Saturday, July 13, 2013

Framing It!

When you consider the amount of time we spend painting something I have to admit, at least in my case, how little time we spend getting the right frame for that very same painting. Its not that any old thing will do, it won't, but possibly we are so close to an item that, well, we don't see the forest for the trees.
Chinese Dreamscape framed

For me, this is probably the best painting I have ever done. I hope there will be more and even better ones in the future but for now, I was able to capture a kind of depth and exciting foreground as never before. For several weeks now it has sat on an easel in the garage so I can see it whenever I go out the back door.

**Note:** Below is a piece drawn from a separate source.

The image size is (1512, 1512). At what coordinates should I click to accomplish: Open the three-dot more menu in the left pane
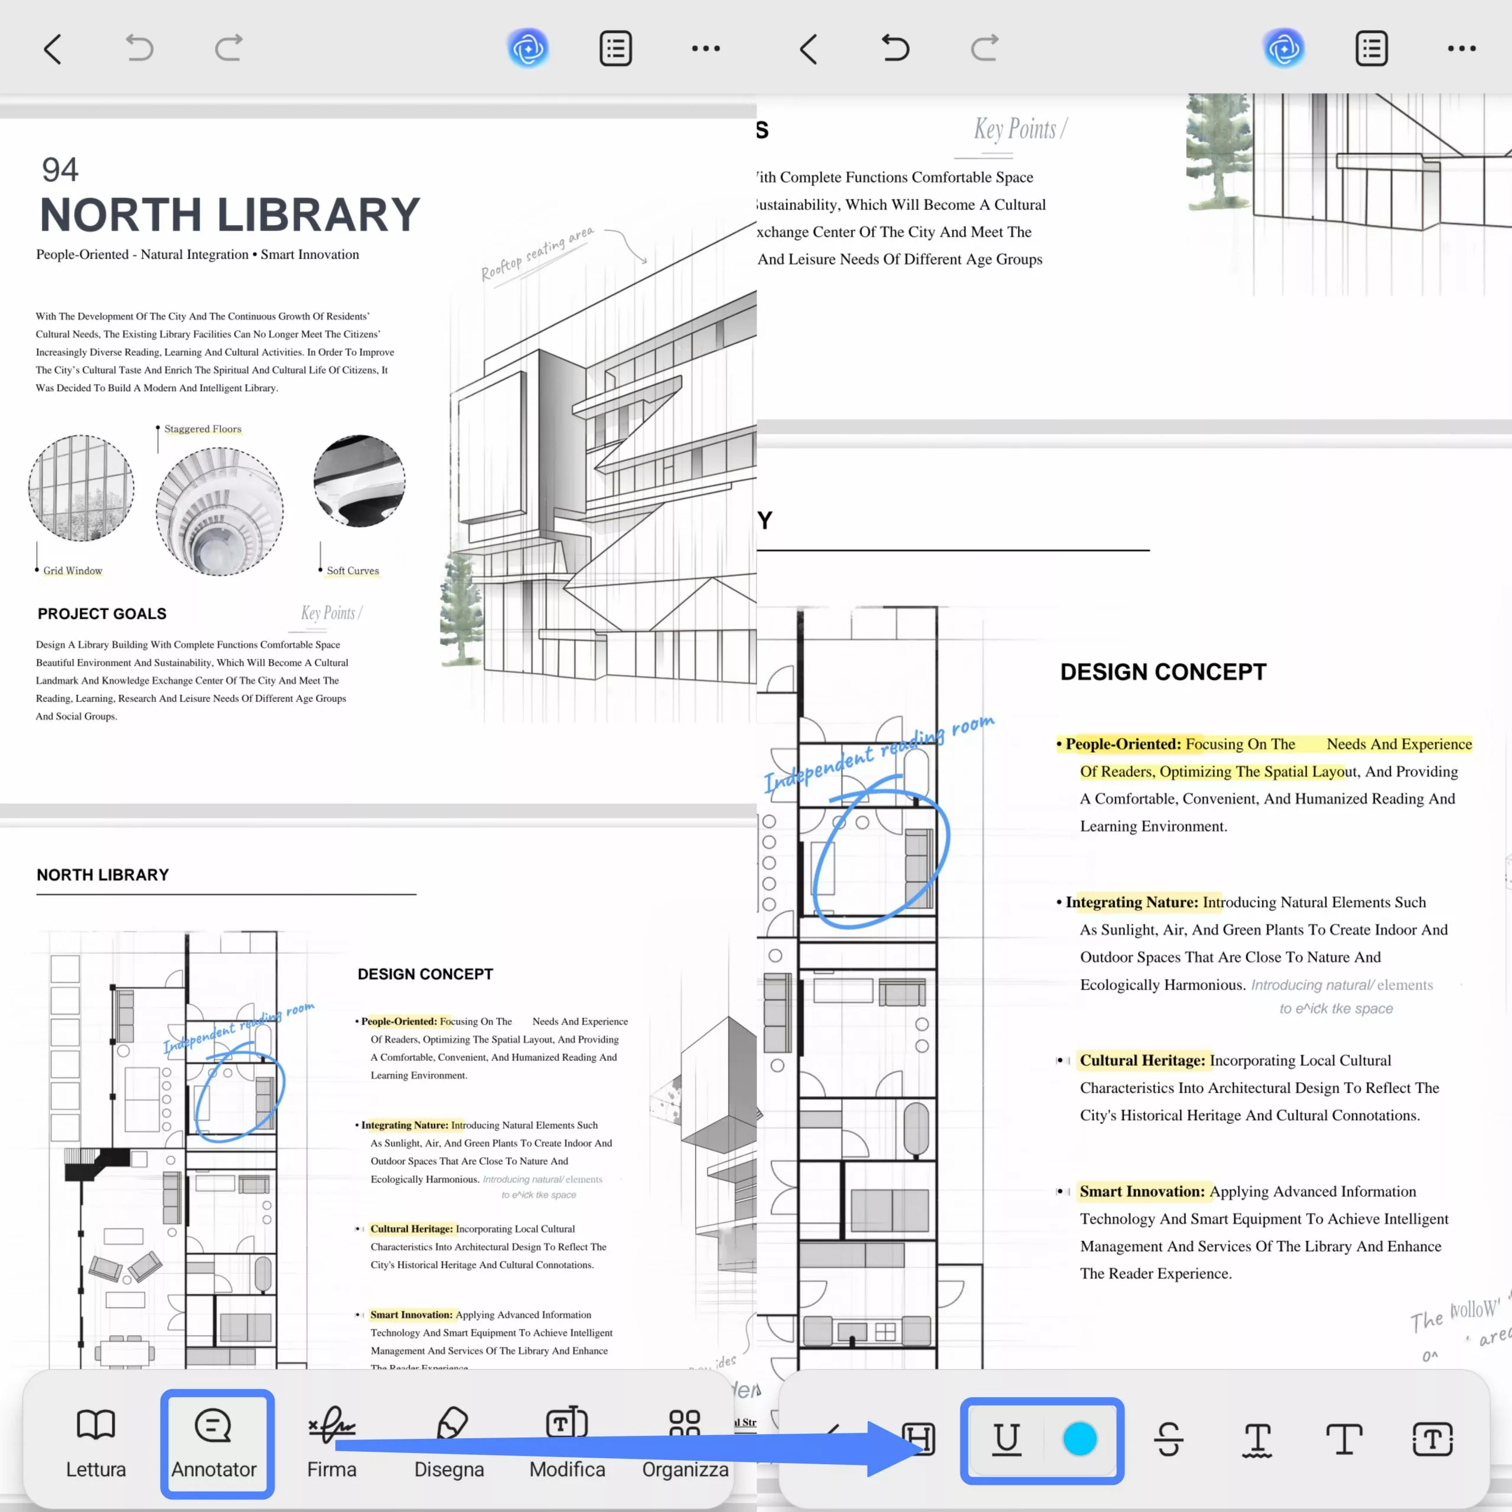tap(705, 49)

The time had come. I would hang it in my bathroom and it needed a frame.

When my son and I repainted the bathroom picking a color was hard because of the deep 1950's burgundy tile trim. It makes other colors look bad. My son said lets try green, and a strange green it was. I wasn't convinced yet somehow it worked and its really the perfect color for many paintings. A creamy white was used on the cabinets, ceiling and trim. The hunt was on.

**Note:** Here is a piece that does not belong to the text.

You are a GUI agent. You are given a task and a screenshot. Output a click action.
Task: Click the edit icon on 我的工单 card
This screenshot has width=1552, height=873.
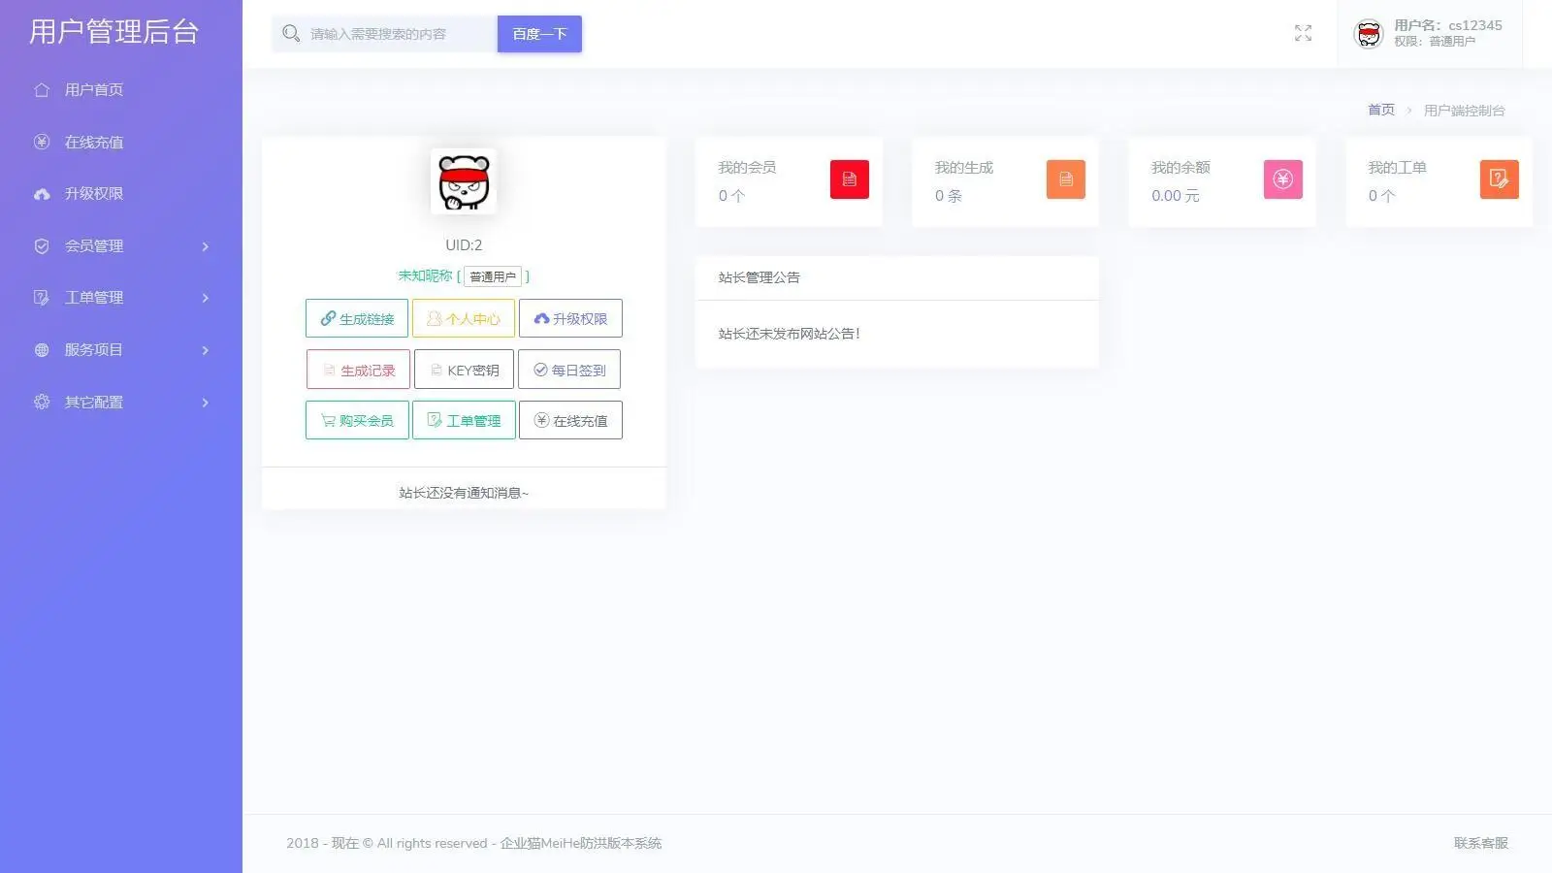click(1499, 178)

I am very fortunate to have a "cost" effective frame shop not even a mile away and they are always having a sale. When I went in there were several frames that would fit the painting for only $20. But they were gold and I was sick of gold or silver so started looking at dark wood frames with maybe a flash of gold. The Asian owner, probably about my age, disappeared as I poked around. He returned with something behind his back. "I think I have the frame for you. It's only $20 so you decide," he said.

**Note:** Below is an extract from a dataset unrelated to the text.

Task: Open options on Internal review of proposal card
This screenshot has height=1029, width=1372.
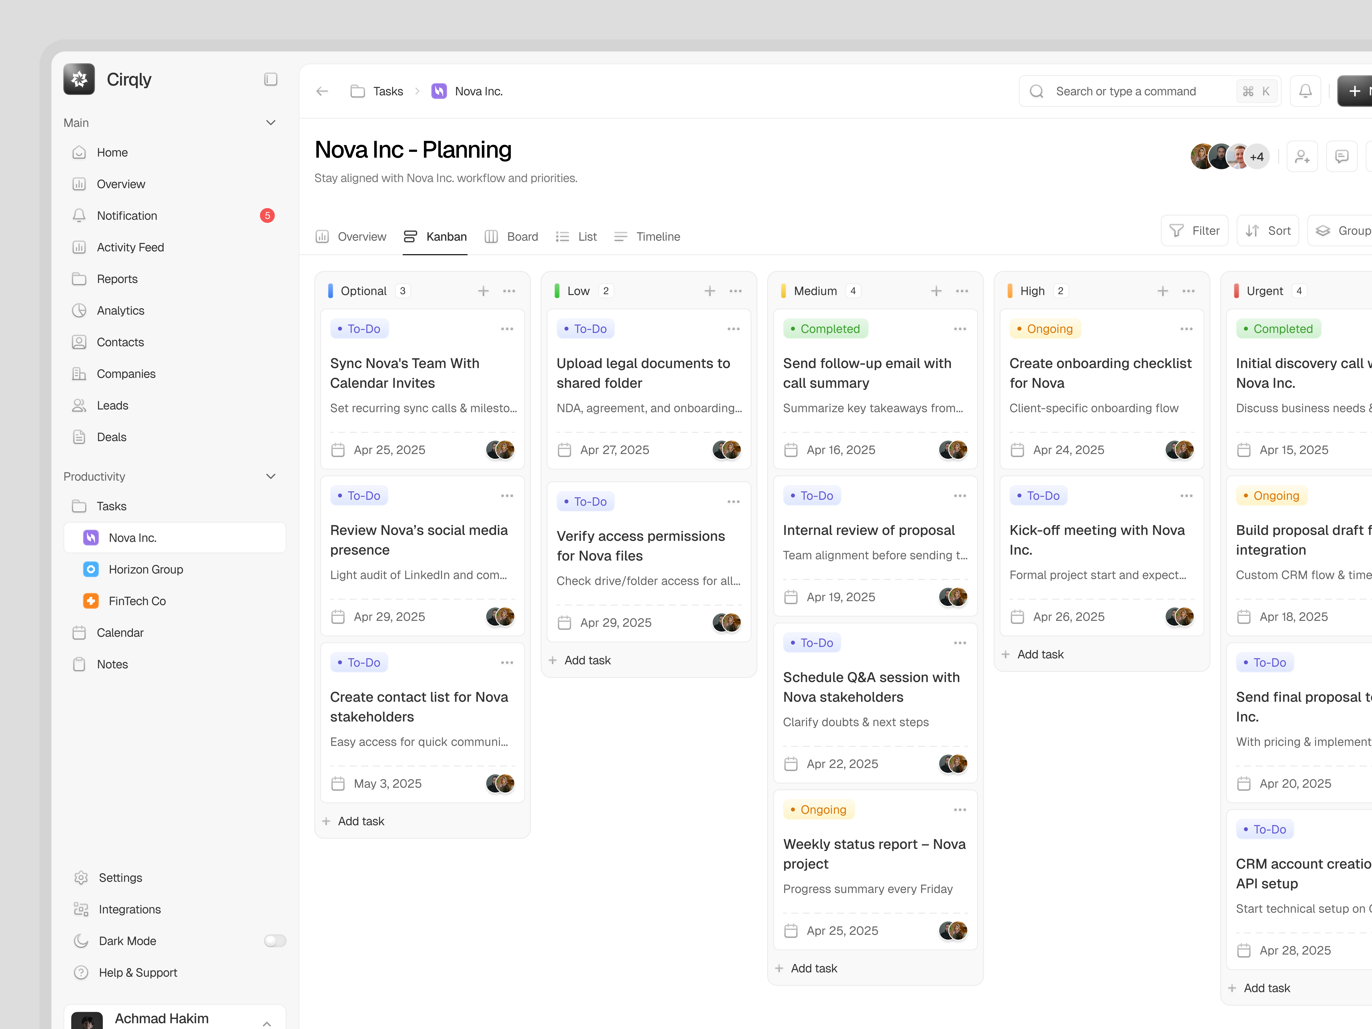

I hate ornate frames. They are fine at the Met, the Louvre or the LA County Museum of Art but not in my home. He put the painting inside the frame and realized he was right. I was stunned. The frame just disappeared and the painting shimmered. "OK," I said. "You are right." And, he was.

He scensed in a heartbeat what I could not. I've always said that if you want to bring out a color use another color to mask what you don't want to see and to bring out the one(s) you do. By using a white frame the greens, blues and oranges loom up around the whites and creams creating the perfect, at least in my mind, dreamscape.